Gilbert’s hero, Frederick Foggerty, is engaged to his childhood love, Jennie Talbot.  The problem with Jennie is that she insists on marrying a man who has never loved before; a fellow in whom only she has ever inspired the slightest feeling of love.  Foggerty is pretending he has no past, but of course he does.  He has an unattractive dowager of an ex-fiance, Delia Spiff, played with flair by the (in-real-life) young and pretty Christina Postolowski.  He never really loved her, but this is 1880 and an engagement is a binding contract. 

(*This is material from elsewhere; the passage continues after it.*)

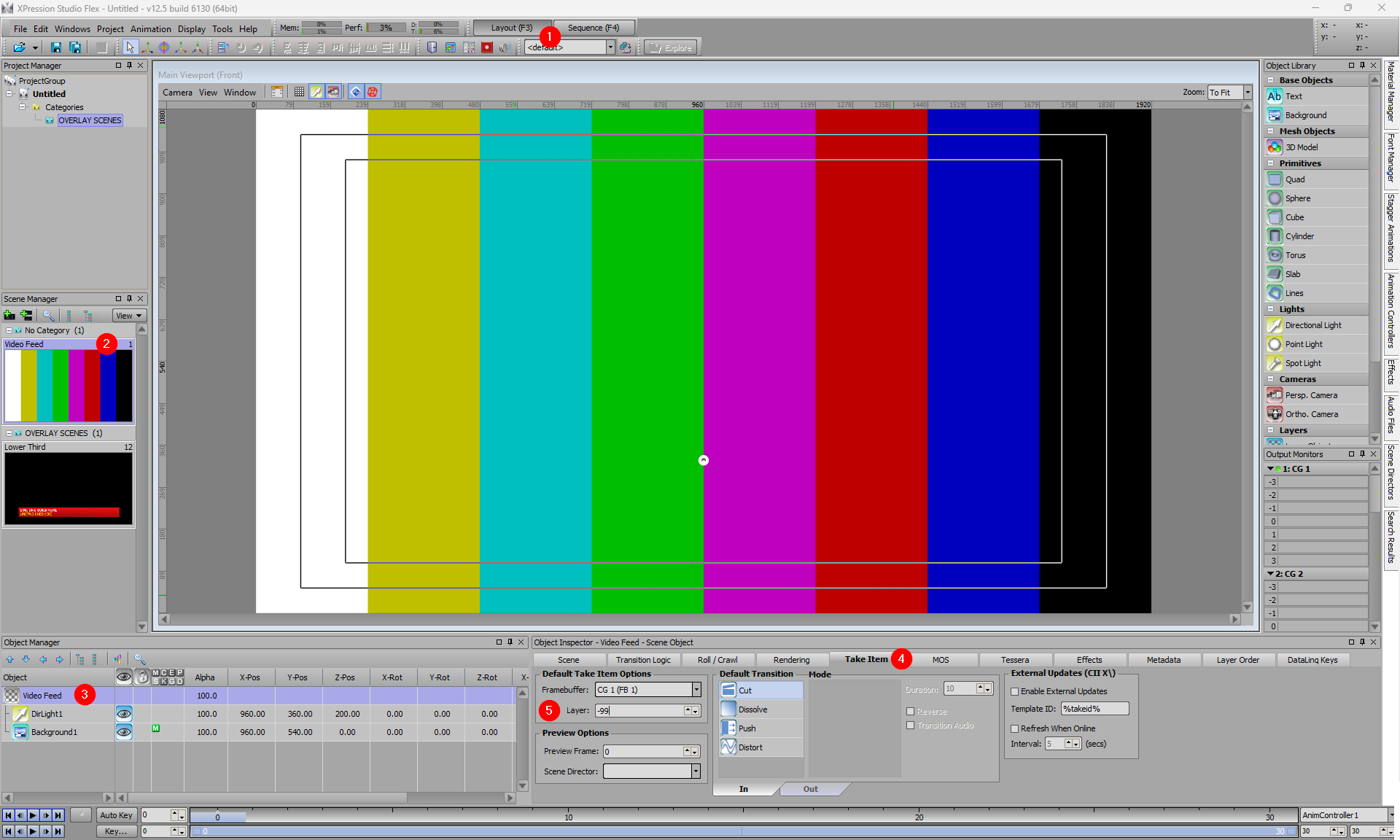Click the Spot Light icon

When Spiff arrives on the wedding day to press her prior claim, Foggerty’s desperation conjures the fairy godmother with a time-altering draught that he never knew he had.  (This is still Victorian London, so she is a fairy with a draught — not a man with a machine or a time-traveling DeLorean.)  Foggerty and his Fairy Rebecca “spiff out” Delia Spiff’s existence in his life, which of course has terrible and farcical consequences.

Director Felicity Ann Brown admits in her notes that the audience of 1881 found the whole idea so ridiculous the original show was a flop.  The hurdle for Brown and her cast is that what came too soon for the Victorians, arrives, for a modern audience, too late.  Gilbert didn’t work out the particulars of “what this might really be like” in a manner remotely approaching how thoroughly writers in the following century would imagine the concept. 

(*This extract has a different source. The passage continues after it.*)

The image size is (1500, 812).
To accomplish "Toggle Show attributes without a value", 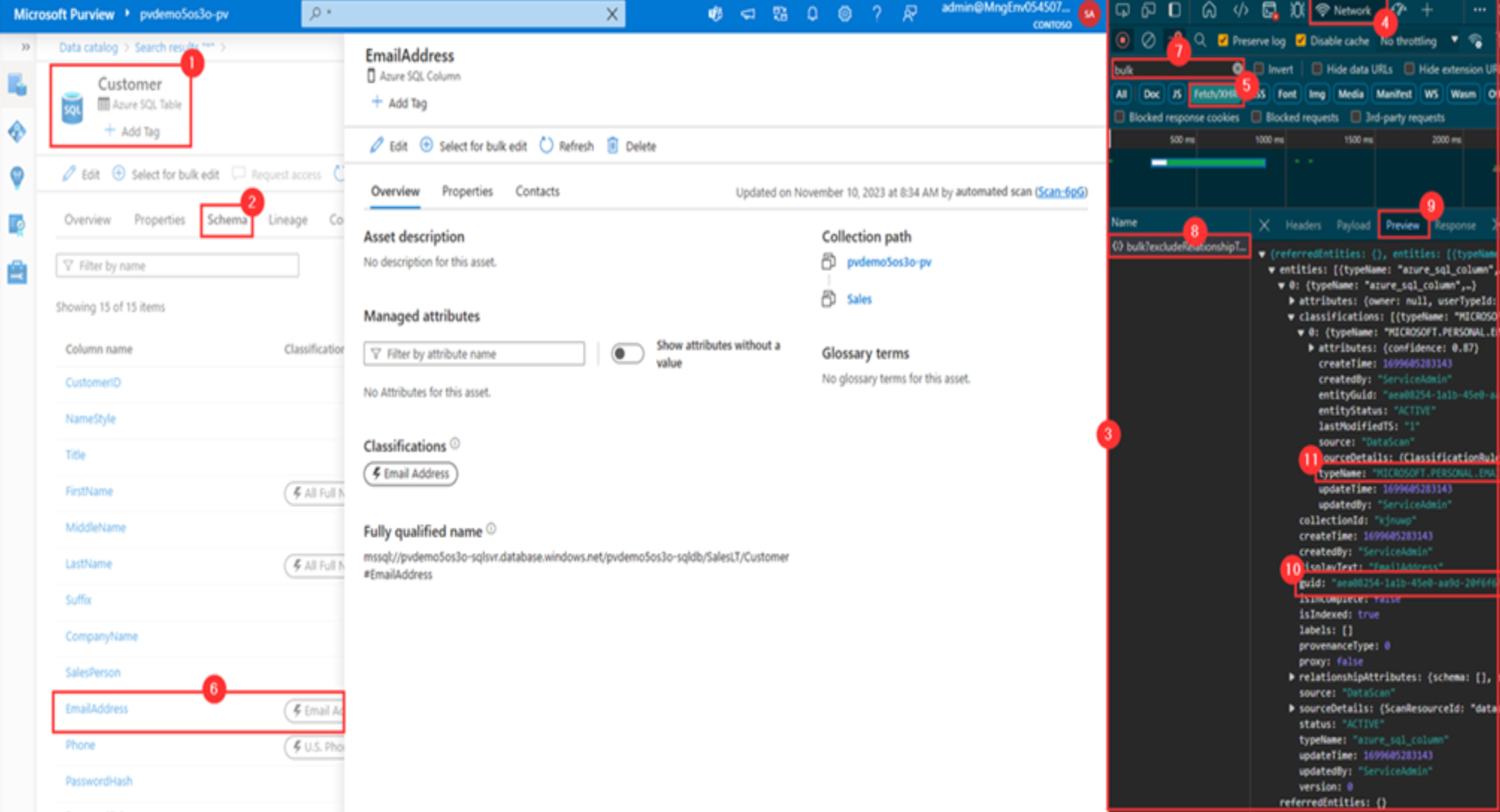I will click(x=627, y=353).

As Foggerty, Frederick DuPuy is talented and game.  Yet his efforts to lead the audience on Foggerty’s journey as he struggles to comprehend his new reality are derailed by the fact that we’re way ahead of his character from the get go.  I ended up rooting for DuPuy more than Foggerty, because he alone carries the burden of playing through Gibert’s experiment.  Everyone else lives as in an old-fashioned drawing room farce.

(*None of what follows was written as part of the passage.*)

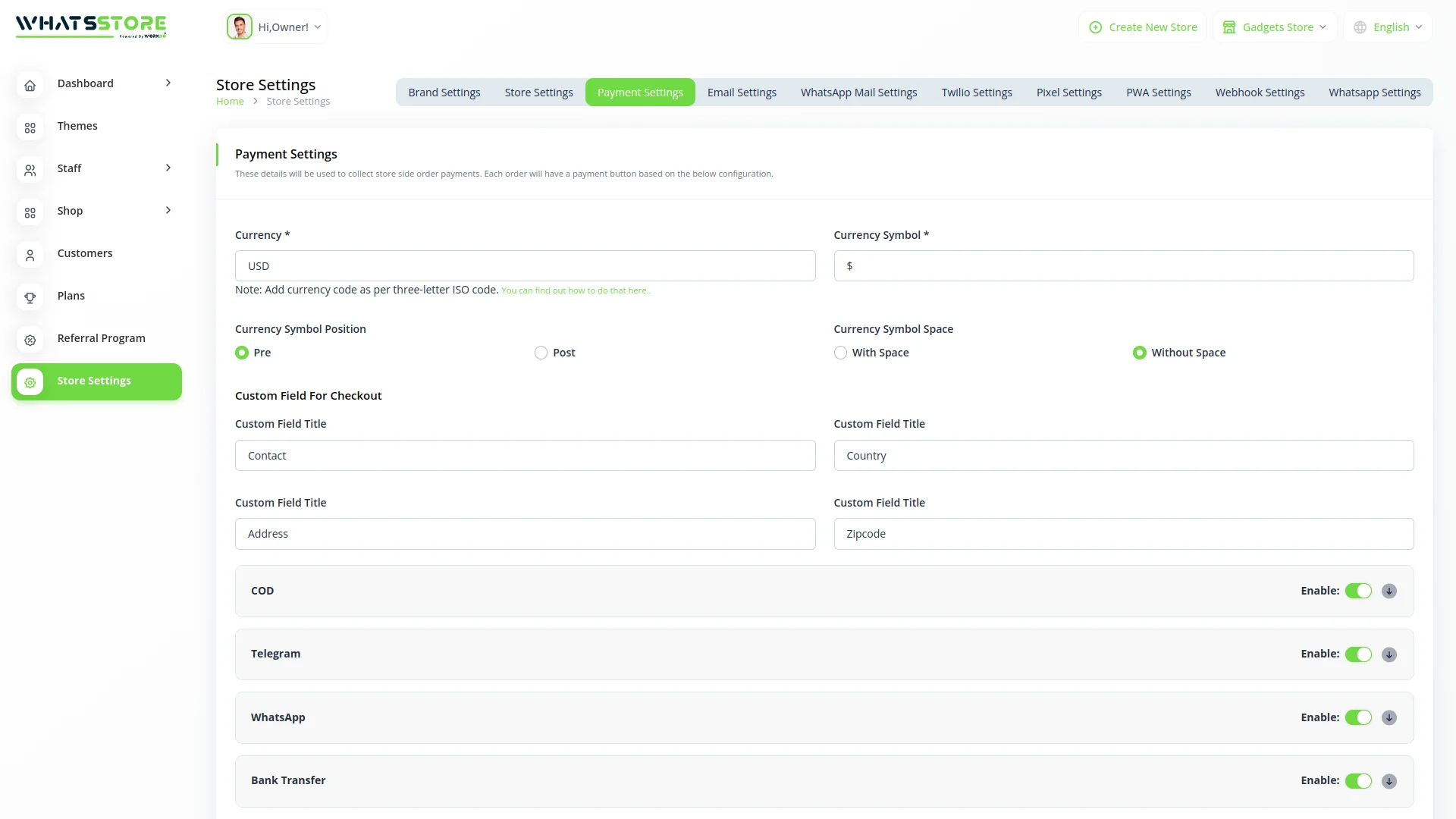Open the English language dropdown
1456x819 pixels.
pos(1388,27)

As a farce, the show offers many moments of laughter, but not as many as it could.  The issue, once again, is timing.  John Barclay Burns, as Talbot, and Richard Gorbutt, as Walkinshaw, are dexterous with Gilbert’s witty banter, but generally the cast never hits a consistent stride.  In one beat the joke lands, in the very next it falls flat, so the stakes never escalate.

As for the promised “tinge of steampunk fantasy,” tinge is the operative word here.  That aesthetic is represented in the production by no more than Fairy Rebecca’s short black outfit and corset belt.  Otherwise, the charismatic Casey Keeler‘s Fairy Rebecca is an energizing presence whose scenes are too few.

We all desire to escape the confines of a linear experience of time, and we look to our creative arts to help us imagine the possibilities.  Foggerty’s Fairy is one of theater’s early responses to this, and there is intellectual pleasure to be taken in seeing the fitful start of a hugely popular plot device.

See it if:  You want to take in a 19th century playright’s early stab at the now-ubiquitous time-travel genre.

Skip it if:  The hope of a steampunked-out production was the only draw.